Здесь прерывалась рукопись. Всего страннее было сходство некоторых ее подробностей с народными слухами об Опальском. Дубровин нисколько не верил колдовству. Он терялся в догадках. «Как я глуп, — подумал он напоследок: это перевод какой-нибудь из этих модных повестей, в которых чепуху выдают за гениальное своенравие».

Он остался при этой мысли; прошло несколько месяцев. Наконец Опальский, являвшийся ежедневно к Дубровину, не приехал в обыкновенное свое время. Дубровин послал его проведать. Опальский был очень болен.

Дубровин готовился ехать к своему благодетелю, но в ту же минуту остановилась у крыльца его повозка.

«Марья Петровна, вы ли это? — вскричала Александра Павловна, обнимая вошедшую, довольно пожилую женщину. — Какими судьбами?»

«Еду в Москву, моя милая, и, хотя ты 70 верст в стороне, заехала с тобой повидаться. Вот тебе дочь моя, Дашенька, — прибавила она, указывая на пригожую девицу, вошедшую вместе с нею. — Не узнаешь? ты оставила ее почти ребенком. Здравствуйте, Владимир Иванович, привел бог еще раз увидеться!»

Марья Петровна была давняя дорогая приятельница Дубровиных. Хозяева и гости сели. Стали вспоминать старину; мало-помалу дошли и до настоящего. «Какой у вас прекрасный дом, — сказала Марья Петровна, — вы живете господами». — «Слава богу! — отвечала Александра Павловна. — А чуть было не пошли по миру. Спасибо этому доброму Опальскому». — «И моему перстню»,прибавил Владимир Иванович. «Какому Опальскому? какому перстню? — вскричала Марья Петровна. — Я знала одного Опальского; помню и перстень… Да нельзя ли мне его видеть?»

Дубровин подал ей перстень. «Тот самый, — продолжала Марья Петровна: перстень этот мой, я потеряла его тому назад лет восемь… О, этот перстень напоминает мне много проказ! Да что за чудеса были с вами?» Дубровин глядел на нее с удивлением, но передал ей свою повесть в том виде, в каком мы представляем ее нашим читателям. Марья Петровна помирала со смеху.

Все объяснилось. Марья Петровна была донна Мария, а сам Опальский, превращенный из Антона в Антонио, страдальцем таинственной повести. Вот как было дело: полк, в котором служил Опальский, стоял некогда в их околотке.

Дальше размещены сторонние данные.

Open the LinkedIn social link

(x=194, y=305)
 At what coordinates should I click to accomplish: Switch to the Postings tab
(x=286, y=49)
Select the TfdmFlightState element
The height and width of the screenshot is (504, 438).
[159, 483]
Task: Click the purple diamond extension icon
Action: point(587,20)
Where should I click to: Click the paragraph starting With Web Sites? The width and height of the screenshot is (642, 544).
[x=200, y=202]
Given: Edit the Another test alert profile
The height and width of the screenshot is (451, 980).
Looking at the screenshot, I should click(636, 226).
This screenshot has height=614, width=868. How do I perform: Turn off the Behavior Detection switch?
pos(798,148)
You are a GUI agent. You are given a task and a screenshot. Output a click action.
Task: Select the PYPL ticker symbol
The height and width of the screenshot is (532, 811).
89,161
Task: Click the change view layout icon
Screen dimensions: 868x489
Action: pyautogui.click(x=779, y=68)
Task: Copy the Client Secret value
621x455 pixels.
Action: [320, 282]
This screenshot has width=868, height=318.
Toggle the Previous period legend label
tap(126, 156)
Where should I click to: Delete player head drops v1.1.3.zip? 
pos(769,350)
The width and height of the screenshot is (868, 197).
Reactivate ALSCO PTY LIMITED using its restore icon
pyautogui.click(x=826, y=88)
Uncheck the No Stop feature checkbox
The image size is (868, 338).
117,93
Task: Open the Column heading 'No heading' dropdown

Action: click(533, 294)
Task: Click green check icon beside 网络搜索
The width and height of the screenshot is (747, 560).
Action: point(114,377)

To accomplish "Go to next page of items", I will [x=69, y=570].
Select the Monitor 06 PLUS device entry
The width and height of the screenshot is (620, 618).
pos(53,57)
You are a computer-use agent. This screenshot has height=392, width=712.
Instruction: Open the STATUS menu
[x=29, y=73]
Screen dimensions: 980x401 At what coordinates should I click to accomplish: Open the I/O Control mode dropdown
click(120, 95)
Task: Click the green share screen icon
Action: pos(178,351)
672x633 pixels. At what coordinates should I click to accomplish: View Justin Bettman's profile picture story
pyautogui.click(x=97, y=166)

Марья Петровна была то время молодой прекрасной девицей. Опальский, который тогда уже был несколько слаб головою, увидел ее в первый раз на святках одетою испанкой, влюбился в нее и даже начинал ей нравиться, когда она заметила, что мысли его были не совершенно здравы: разговор о таинствах природы, сочинения Эккартсгаузена навели Опальского на предмет его помешательства, которого до той поры не подозревали самые его товарищи. Это открытие было для него пагубно. Всеобщие шутки развили несчастную наклонность его воображения; но он совершенно лишился ума, когда заметил, что Марья Петровна благосклонно слушает одного из его сослуживцев, Петра Ивановича Савина (дон-Педро де-ла-Савина), за которого она потом и вышла замуж. Он решительно предался магии. Офицеры и некоторые из соседственных дворян выдумали непростительную шутку, описанную в рукописи: дворовый мальчик явился духом, Опальский до известного места в самом деле следовал за своею тенью. На это употребили очень простой способ: сзади его несли фонарь. Марья Петровна в то время была довольно ветрена и рада случаю посмеяться. Она согласилась притвориться в него влюбленною. Он подарил ей свой таинственный перстень; посредством его разным образом издевались над бедным чародеем: то посылали его верст за двадцать пешком с каким-нибудь поручением, то заставляли простоять целый день на морозе; всего рассказывать не нужно: читатель догадается, как он пересоздал все эти случаи своим воображением и как тяжелые минуты казались ему годами. Наконец Марья Петровна над ним сжалилась, приказала ему выйти в отставку, ехать в деревню и в ней жить как можно уединеннее.

«Возьмите же ваш перстень, — сказал Дубровин: — с чужого коня и среди грязи долой». — «И, батюшка, что мне в нем?» — отвечала Марья Петровна. «Не шутите им, — прервала Александра Павловна, — он принес нам много счастья: может быть, и с вами будет то же». — «Я колдовству не верю, моя милая, а ежели уже на то пошло, отдайте его Дашеньке: ее беде одно чудо поможет».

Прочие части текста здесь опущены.